1974’s more slick Power Of Soul on Kudu turned Muhammad into a hit maker (the hit, Loran’s Dance, eventually was sampled by the Beastie Boys on Paul’s Boutique, in fact, Muhammad’s beats are all over the place in hiphop territory) and, to Muhammad’s astonishment, a disco king in the late seventies/early eighties.
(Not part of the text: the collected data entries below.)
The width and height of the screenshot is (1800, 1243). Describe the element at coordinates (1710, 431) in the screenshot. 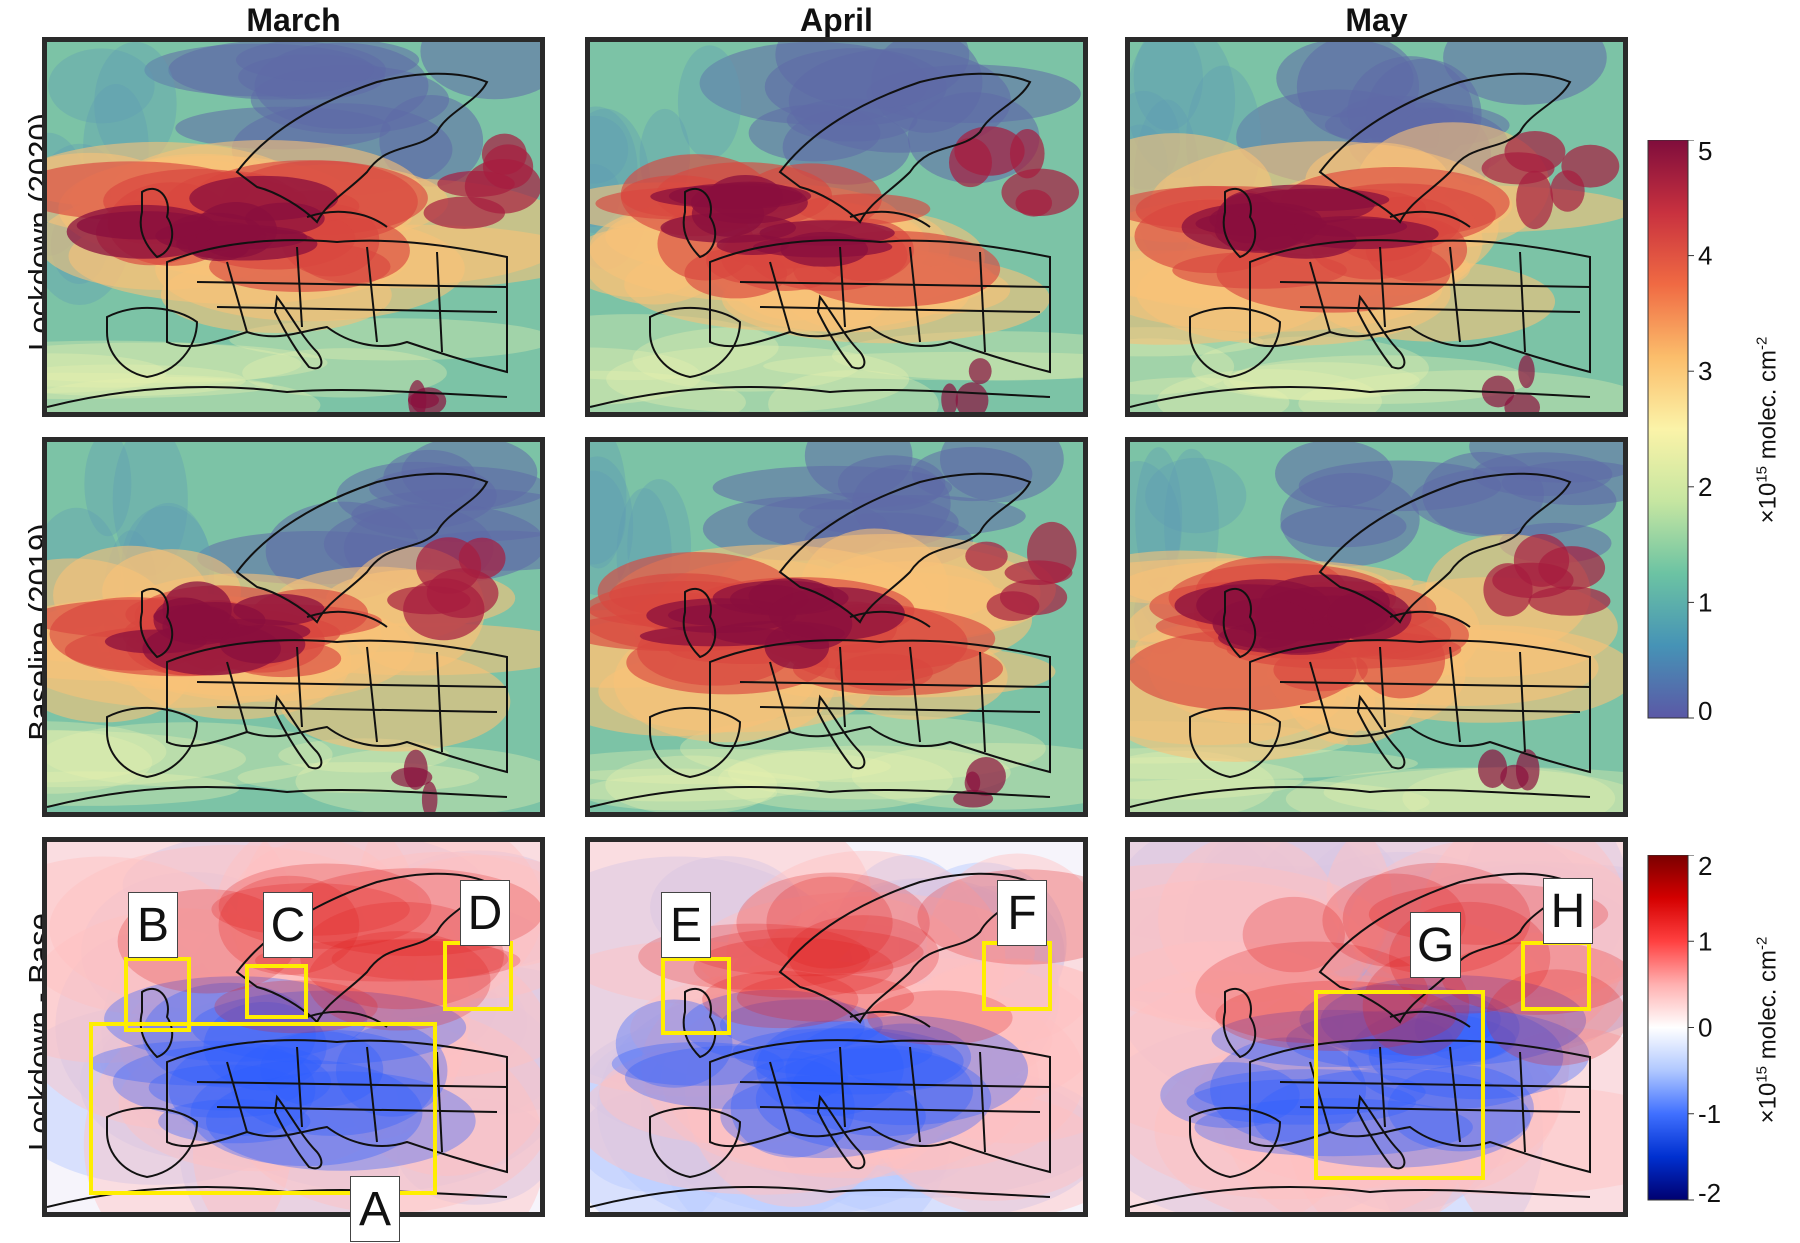

I see `colorbar-concentration: 5 4 3 2 1 0` at that location.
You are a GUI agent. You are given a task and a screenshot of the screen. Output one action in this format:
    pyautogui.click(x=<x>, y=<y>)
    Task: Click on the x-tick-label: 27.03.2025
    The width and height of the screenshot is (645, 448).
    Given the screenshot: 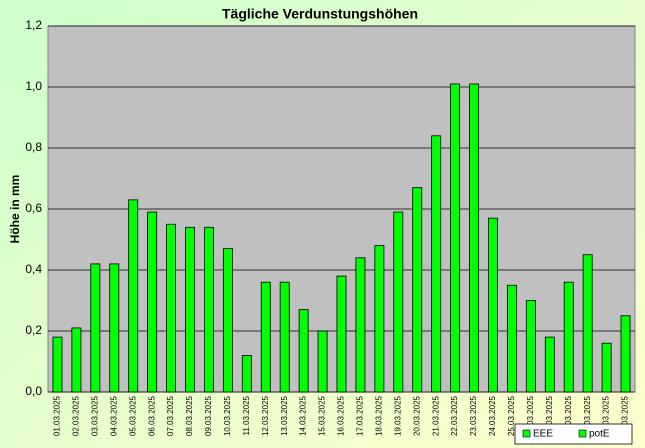 What is the action you would take?
    pyautogui.click(x=550, y=416)
    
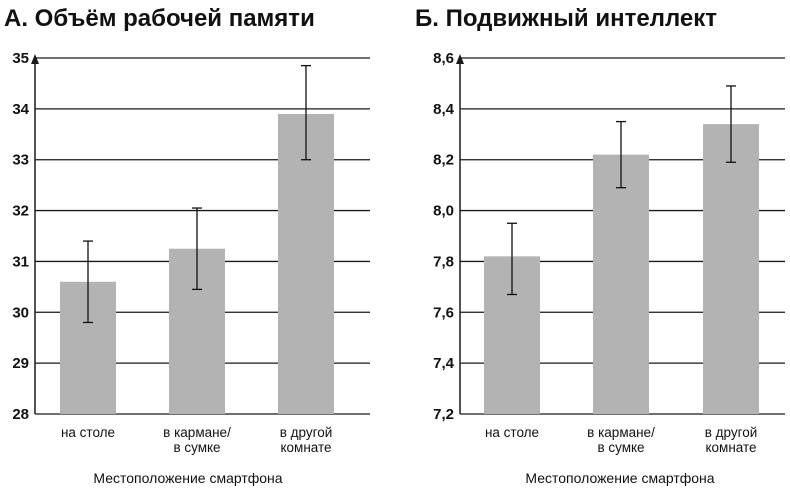  What do you see at coordinates (20, 58) in the screenshot?
I see `y-tick-label: 35` at bounding box center [20, 58].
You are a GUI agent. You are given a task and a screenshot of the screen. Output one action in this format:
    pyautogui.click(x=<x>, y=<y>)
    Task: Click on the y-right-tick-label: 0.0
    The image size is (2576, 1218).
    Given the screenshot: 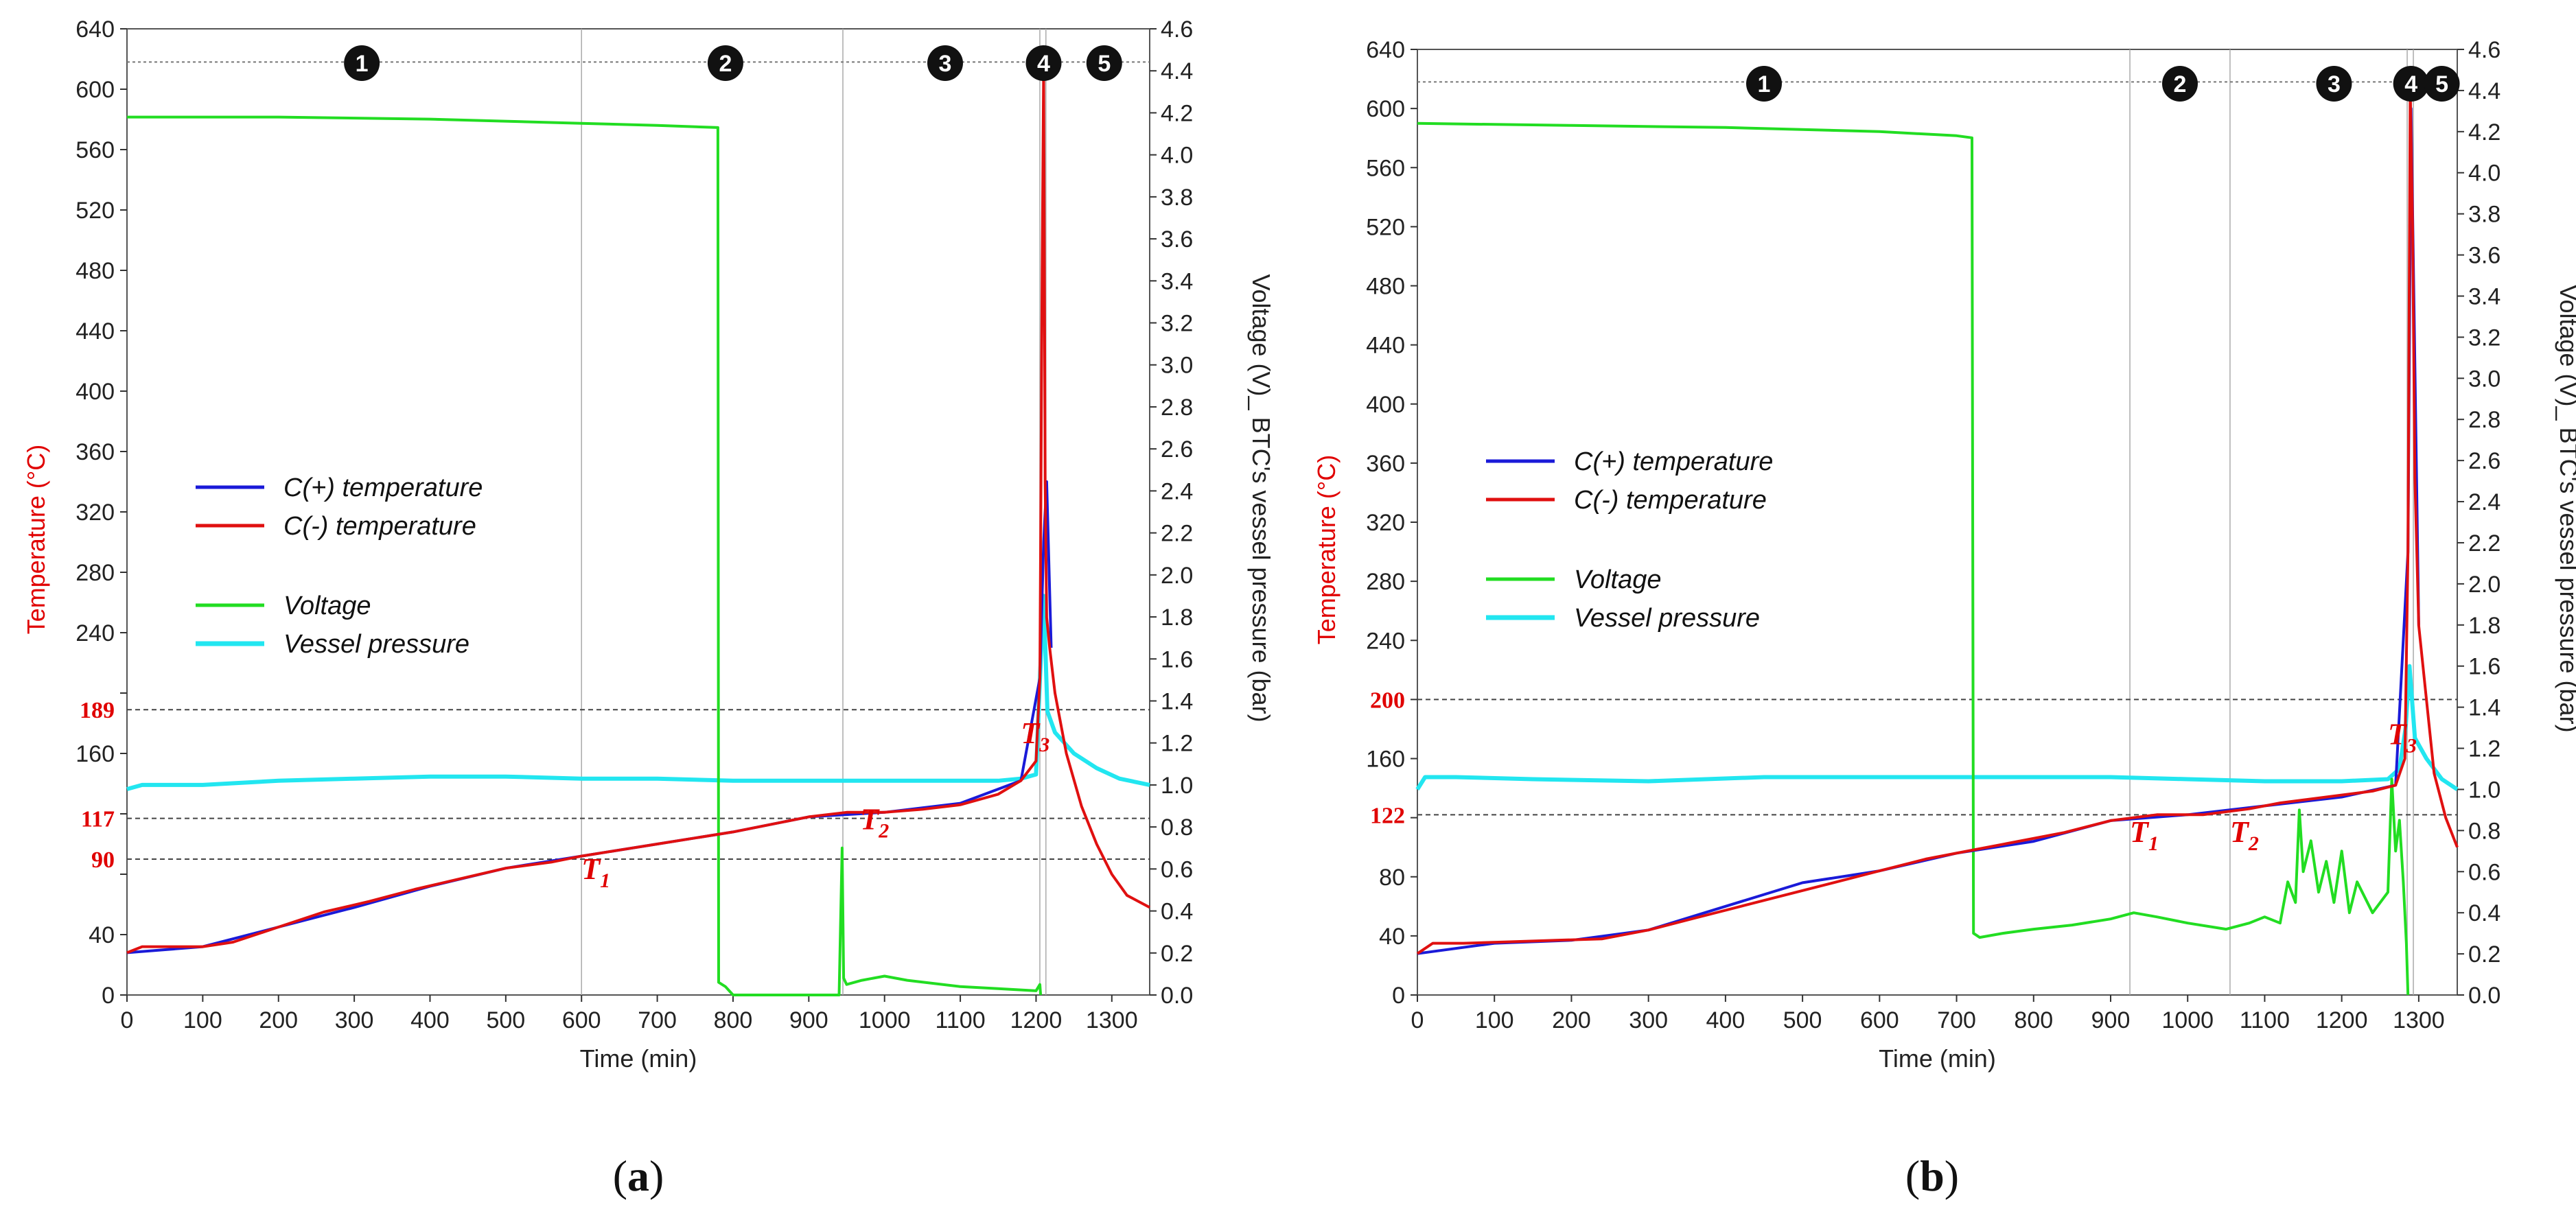 What is the action you would take?
    pyautogui.click(x=1177, y=996)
Simultaneously, Muhammad recorded prolifically and performed for years with adventurous contemporaries as Pharaoh Sanders (The B-side of Sanders’ 1968 album Jewels Of Thought, called Hum Allah Hum Allah Hum Allah gives you an idea of their mutual interests and passions…) and, later in life, the virtuosic and innovating pianist Ahmad Jamal. Muhammad passed away on July 29, 2014 at the age of seventy-four.
If not exactly a revolution – let’s just reserve that term for the drum innovations of Kenny Clarke that shifted the jazz landscape from swing to bop in the late forties – Muhammad’s drum style was an important force in the late sixties return of jazz to a danceable vibe. The momentum that Muhammad develops during the course of a tune is crazy. Also very striking are Muhammad’s resourceful and greasy rolls, pushing and pulling his bandmates into ambiences they were heretofore unacquainted with. The guys on Black Rhythm Revolution! are infected by the joyful motion of Muhammad, with no antidote in sight. It might lack a soloist with the flair and experience of Lou Donaldson, but trumpeter Virgil Jones, in particular, shines through as a lively, hot player. A tight-knit outfit, Muhammad, bassist Jimmy Lewis and pianist Harold Mabern – heard on electric piano here – turn in a luscious slow drag like Express Yourself, the basic blues line Soulful Drums, a vehicle for Muhammad’s gritty improvisations, and the roaring, uptempo mover Wander. James Brown’s Superbad is as baaaaadass as it can get. Black Rhythm Revolution! is a badass album and delicious proof of Idris Muhammad’s unique style of drumming.